1. Sécuriser et relocaliser les approvisionnements en matières premières minérales stratégiques

Le déploiement, tant au niveau européen qu’au niveau national, de cette stratégie de sécurisation des approvisionnements et de relocalisation des activités minières en Europe répond à un contexte de compétition géopolitique et d’impératif stratégique des États européens, et s’appuie sur un discours, de la part des acteurs industriels comme des acteurs publics, sur le caractère « critique » et « stratégique » de ces ressources pour les industries européennes.
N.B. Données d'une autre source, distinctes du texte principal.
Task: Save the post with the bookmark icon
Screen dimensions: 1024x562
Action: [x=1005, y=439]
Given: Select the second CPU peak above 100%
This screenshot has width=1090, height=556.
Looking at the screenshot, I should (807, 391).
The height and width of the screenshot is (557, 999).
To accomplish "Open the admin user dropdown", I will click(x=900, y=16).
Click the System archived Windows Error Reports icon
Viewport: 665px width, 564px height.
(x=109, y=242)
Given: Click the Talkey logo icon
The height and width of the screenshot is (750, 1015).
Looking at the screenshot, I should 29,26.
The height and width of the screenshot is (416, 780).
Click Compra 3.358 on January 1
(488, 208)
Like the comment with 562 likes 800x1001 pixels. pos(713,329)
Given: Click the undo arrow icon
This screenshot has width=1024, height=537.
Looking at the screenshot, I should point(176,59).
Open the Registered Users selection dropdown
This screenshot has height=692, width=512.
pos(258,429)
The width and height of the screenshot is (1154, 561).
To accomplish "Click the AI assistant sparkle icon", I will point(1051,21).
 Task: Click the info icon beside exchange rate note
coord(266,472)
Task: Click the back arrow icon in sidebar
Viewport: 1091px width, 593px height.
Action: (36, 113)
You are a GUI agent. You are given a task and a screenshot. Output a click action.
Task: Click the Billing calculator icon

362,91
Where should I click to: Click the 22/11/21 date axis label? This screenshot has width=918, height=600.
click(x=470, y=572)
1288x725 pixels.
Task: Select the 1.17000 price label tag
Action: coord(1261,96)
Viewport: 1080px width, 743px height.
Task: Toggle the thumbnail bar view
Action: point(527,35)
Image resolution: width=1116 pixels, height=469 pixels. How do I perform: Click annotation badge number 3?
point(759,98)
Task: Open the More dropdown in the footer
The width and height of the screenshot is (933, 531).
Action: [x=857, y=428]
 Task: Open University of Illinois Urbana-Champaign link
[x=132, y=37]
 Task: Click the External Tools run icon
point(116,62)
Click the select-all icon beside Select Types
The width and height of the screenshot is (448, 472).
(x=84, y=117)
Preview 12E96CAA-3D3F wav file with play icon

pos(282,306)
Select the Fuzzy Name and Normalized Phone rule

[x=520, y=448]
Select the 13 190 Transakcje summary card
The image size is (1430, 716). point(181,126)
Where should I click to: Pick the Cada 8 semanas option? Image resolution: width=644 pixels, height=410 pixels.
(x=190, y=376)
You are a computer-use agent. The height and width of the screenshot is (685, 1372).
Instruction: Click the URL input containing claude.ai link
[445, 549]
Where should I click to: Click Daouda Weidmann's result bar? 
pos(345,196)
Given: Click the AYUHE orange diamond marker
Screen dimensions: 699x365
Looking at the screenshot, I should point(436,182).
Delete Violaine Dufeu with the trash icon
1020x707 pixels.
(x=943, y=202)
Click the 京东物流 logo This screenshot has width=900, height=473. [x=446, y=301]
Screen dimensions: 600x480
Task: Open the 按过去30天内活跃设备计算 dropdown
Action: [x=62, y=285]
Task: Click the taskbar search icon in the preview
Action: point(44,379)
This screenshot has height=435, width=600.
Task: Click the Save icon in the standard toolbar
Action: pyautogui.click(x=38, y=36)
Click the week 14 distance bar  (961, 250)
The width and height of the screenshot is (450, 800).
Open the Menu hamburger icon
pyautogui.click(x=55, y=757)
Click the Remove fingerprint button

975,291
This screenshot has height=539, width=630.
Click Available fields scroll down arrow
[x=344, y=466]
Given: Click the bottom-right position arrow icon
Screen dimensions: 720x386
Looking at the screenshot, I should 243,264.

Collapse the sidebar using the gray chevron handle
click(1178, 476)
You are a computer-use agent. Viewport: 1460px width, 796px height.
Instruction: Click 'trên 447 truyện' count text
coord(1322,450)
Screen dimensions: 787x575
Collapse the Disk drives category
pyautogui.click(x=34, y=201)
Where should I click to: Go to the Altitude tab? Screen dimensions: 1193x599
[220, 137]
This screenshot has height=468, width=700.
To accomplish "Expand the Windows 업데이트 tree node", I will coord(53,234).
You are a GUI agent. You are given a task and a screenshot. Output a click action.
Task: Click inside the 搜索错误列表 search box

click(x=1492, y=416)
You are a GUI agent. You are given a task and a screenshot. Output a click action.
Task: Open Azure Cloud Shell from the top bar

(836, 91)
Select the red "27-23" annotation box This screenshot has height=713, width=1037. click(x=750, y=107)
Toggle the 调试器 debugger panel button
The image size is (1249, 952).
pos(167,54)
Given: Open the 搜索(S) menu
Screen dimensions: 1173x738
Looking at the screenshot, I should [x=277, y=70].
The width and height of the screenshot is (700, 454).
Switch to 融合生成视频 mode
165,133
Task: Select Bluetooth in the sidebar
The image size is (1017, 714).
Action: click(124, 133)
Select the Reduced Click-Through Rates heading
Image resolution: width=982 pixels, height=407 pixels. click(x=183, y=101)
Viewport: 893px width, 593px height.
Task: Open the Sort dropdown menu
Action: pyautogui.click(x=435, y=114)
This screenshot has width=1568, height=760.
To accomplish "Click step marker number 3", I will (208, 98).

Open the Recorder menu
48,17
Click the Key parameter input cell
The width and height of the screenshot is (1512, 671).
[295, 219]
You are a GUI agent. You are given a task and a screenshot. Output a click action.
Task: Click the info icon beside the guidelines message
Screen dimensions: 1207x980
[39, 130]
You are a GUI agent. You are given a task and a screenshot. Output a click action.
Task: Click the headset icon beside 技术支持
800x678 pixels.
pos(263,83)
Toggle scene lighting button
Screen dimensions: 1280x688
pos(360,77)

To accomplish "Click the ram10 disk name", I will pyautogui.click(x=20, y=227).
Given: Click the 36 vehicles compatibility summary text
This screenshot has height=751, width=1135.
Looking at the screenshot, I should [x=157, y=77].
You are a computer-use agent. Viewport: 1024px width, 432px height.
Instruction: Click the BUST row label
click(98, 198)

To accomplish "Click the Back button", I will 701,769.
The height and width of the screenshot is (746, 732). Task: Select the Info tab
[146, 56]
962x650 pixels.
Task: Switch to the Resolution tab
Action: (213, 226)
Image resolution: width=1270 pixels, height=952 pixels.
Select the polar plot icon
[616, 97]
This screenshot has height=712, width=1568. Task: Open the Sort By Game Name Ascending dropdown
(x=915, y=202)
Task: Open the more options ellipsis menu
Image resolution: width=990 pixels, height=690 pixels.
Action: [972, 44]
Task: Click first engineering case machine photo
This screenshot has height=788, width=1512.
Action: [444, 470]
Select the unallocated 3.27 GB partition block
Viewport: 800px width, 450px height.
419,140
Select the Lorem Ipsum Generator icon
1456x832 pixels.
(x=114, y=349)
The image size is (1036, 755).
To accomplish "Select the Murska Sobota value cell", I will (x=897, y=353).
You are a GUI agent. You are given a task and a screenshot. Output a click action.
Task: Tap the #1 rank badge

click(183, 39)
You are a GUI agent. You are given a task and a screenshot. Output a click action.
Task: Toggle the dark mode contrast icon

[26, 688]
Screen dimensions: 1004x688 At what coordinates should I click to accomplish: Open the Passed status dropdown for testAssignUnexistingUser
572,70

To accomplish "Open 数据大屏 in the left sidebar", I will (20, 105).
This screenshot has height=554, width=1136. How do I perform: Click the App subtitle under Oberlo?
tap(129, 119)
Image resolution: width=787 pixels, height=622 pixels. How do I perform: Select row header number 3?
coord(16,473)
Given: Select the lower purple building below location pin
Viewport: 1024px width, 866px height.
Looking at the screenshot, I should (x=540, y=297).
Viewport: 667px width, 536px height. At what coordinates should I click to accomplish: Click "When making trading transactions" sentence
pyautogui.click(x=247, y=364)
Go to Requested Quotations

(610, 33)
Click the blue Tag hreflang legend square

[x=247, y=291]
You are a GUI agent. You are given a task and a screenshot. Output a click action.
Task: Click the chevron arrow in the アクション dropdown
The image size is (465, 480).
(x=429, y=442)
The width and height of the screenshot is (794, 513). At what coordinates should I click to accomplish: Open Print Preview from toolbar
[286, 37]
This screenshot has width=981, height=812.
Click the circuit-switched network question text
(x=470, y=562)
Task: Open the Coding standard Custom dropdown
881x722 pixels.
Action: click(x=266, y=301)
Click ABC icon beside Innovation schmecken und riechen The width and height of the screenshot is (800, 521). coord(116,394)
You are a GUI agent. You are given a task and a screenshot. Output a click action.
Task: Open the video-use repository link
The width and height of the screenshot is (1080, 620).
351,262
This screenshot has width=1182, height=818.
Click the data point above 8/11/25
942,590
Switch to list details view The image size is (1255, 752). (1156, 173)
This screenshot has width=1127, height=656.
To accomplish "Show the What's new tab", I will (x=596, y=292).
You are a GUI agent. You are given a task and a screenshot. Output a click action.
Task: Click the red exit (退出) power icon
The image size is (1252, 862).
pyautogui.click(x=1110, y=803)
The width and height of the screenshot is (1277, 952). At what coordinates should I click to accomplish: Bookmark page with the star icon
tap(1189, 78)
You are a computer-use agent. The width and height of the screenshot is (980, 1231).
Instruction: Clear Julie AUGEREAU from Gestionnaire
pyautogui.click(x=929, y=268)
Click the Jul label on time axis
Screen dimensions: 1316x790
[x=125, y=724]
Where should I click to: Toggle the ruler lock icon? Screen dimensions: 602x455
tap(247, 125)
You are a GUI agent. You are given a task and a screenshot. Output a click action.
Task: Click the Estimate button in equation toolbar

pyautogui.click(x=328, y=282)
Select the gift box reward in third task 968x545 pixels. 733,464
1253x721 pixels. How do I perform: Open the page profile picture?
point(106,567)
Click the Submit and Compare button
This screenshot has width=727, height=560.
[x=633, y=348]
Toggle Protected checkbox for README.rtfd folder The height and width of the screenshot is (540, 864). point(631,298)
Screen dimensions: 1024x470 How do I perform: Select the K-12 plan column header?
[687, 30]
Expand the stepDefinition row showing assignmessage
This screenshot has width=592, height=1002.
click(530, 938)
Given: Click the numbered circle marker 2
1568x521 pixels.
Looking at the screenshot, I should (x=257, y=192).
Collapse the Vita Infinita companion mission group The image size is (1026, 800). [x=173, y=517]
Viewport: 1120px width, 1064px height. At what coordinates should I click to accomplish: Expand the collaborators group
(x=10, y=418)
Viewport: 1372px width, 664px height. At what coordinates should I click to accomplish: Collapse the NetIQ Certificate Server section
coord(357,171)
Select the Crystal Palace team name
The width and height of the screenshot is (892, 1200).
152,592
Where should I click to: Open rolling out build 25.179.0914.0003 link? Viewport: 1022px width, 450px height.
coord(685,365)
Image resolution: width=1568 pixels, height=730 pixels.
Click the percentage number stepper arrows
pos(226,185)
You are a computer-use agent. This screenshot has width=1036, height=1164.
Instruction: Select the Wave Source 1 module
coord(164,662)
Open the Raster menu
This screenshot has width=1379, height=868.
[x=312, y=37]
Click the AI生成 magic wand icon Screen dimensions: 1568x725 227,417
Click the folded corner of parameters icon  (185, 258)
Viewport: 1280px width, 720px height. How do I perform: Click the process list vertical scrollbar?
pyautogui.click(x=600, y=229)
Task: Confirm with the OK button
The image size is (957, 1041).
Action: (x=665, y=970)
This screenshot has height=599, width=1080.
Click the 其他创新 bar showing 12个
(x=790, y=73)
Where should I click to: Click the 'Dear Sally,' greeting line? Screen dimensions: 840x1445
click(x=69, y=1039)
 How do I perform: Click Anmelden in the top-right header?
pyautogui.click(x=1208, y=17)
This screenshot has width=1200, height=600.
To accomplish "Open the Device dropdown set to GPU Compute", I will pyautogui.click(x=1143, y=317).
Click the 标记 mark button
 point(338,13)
La valeur des ressources minérales – et donc leur exploration, puis leur exploitation – renvoie en grande partie à des dynamiques de marché. Car si la valeur d’un site dépend de ses caractéristiques géologiques intrinsèques[4], ce sont bien des critères extrinsèques comme la satisfaction de conditions politiques, sociales et surtout économiques qui vont déterminer la viabilité et la rentabilité d’une exploitation[5], et par là, plus largement, la valeur stratégique d’un territoire. Or, le début du XXIe siècle est marqué par une pression à la hausse sur les marchés des matières premières minérales et métalliques, de la Metal Exchange à la Bullion Market de Londres, du COMEX de New York au TOCOM de Tokyo. Si la croissance des pays émergents est responsable de la hausse de la demande, l’accumulation du capital est favorisée par la rareté relative de certaines ressources, illustrée singulièrement aujourd’hui par le cas des terres rares (Pitron, 2018), qui pousse les États miniers à développer l’exploration pour maximiser la rente, phénomène connu sous le nom de « rente de Hotelling » (Hotelling, 1931). Cette tension spéculative, liée au commodities super-cycle, aiguise par conséquent une compétition géopolitique pour l’approvisionnement et pour l’accès aux territoires riches en ressources, particulièrement pour ce qui est des ressources stratégiques comme les « terres rares » (Abraham et Murray, 2015 ; Pitron, 2018). La valeur stratégique des sous-sols et des ressources naturelles ne cesse alors de croître à mesure que les cours s’envolent sur les bourses mondiales. Cette inflation ouvre de nouveaux territoires à l’extraction puisque des gisements plus complexes, moins concentrés et situés dans des zones avec des coûts élevés d’exploitation deviennent rentables. L’affolement des marchés, en particulier celui de l’or et des terres rares, contribue à accroître, au tournant des années 2000-2010, les tensions économiques, sociales et politiques pour les territoires concernés (voir notamment Engels, 2018 ; Hecht, 2012 ; Mai-Bornu, 2019), mais aussi les tensions géopolitiques entre les pays fournisseurs, les industries extractives et les pays consommateurs (Pitron, 2018).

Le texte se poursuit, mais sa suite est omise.